誰かの泣き声が聞こえた。
遠くから響いてくるようで、それでいてすぐ傍から聞こえているようで。どちらともつかないその距離は俺をひどく不安にさせる。
聞いたことのある声のような気がしたけれど、それが誰のものだったかは分からない。
どんなに考えても、分からないままだった。





世界が反転したような急降下を味わって目を開くと、真っ暗な部屋が目に飛び込んできた。
どうしてこんな時間に起きてしまったのだろうか。いつもは朝になるまで一度も目を覚まさないのに。
勉学に部活、そして電車を乗り継いでの登下校。その全てを一挙に背負う身体は常に軽い疲労感に苛まれている。
だからこそ、いつもは夜明けまでぐっすりと眠れるのに。

未だ目のさめきらない頭でぼんやりとそんな事を考えて、やっと枕元の携帯が震えていることに気づいた。
目が覚める前からずっと、そしてぼんやりしているこの時まで。
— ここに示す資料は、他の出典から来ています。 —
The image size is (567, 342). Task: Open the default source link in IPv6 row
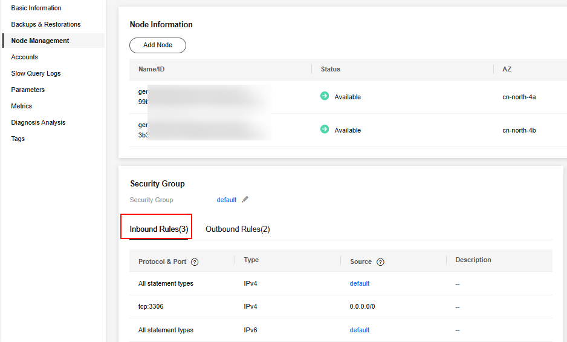click(x=359, y=330)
その長さを考えると、確実に着電だ。
のろのろと手を伸ばし、半ば閉じかける目と格闘しながら電話に出る。


「もしもし……?」


こんな真夜中に何を考えているんだ、とか、今何時だと思ってるんだ馬鹿野郎、くらいの言葉を吐き捨てるつもりだったけれど、電話の相手の声を聞いた瞬間全てが吹っ飛んだ。


「精市……?」
「……何で泣いてるんだよ」
「電話っ、出てくれなく、て………怖くて………」
「こんな夜中なんだから、寝てるに決まってるだろ」


ため息交じりにそう呟いて、一気に覚醒した目をこすりながら身を起こす。
泣きじゃくる彼女の声は震えていて、きっと怖い夢でも見たんだろうと予想をつけた。


「ごめっ……ごめん、ね…………」
「気にしなくて良いよ。で、どうしたの?」
「夢を、見たの……」


あぁ、やっぱり。
そんな乾いた感想しか浮かんでこない。


「どんな夢?」
「精市がいるの……でも、どんなに精市に声をかけても、こっちを見てくれないの………。手を掴んでも振り払われるの。精市が、私を見てくれないっ……!」
「………馬鹿だなぁ」
「……え?」
「お前さ、俺がそんなことすると思ってるの?」
「思って……ない、けど」


少し妙な間が開いたことが気になるものの、おおむね満足できる答えだ。これで思ってるなんて言われた日には、とりあえず別れを宣告してやろうかと思う。
俺を信用しない女を信用してやる義理はない。人の心の中を読める人間なんていないから、その答えだって曖昧なものだけれど。

少なくとも、こいつは俺に嘘をつげるような人間じゃない。


「じゃあ何が不安なんだよ。俺はお前の事を無視したりしない。それが分かってるなら、怖くないだろ?」
「……うん」
「明日学校に行ったら、気が済むまで傍にいてやるから……もう泣くな」
「うん!」


本当は今から傍にかけつけて、ずっとずっと抱き締めてやりたい。でも、そんな事ができるわけもなくて。
まぁ明日(というか今日)の学校なんて数時間後なんだから寝ていればすぐだ。朝一番で教室に向かえば、こいつもきっと来ているだろう。話ならそこでいくらでもできる。


「じゃあ、切るよ。またあとで」
「うん……あの、精市」
「なに?」
「ごめんね」
「………本当、お前って馬鹿だよな」


返事が返ってくる前に電話を切り、くつくつと笑う。
明日、彼女はどんな顔をしているだろうか。泣いているか、笑っているか、怒っているか。
正解がどれなのか、会うのがとても楽しみだ。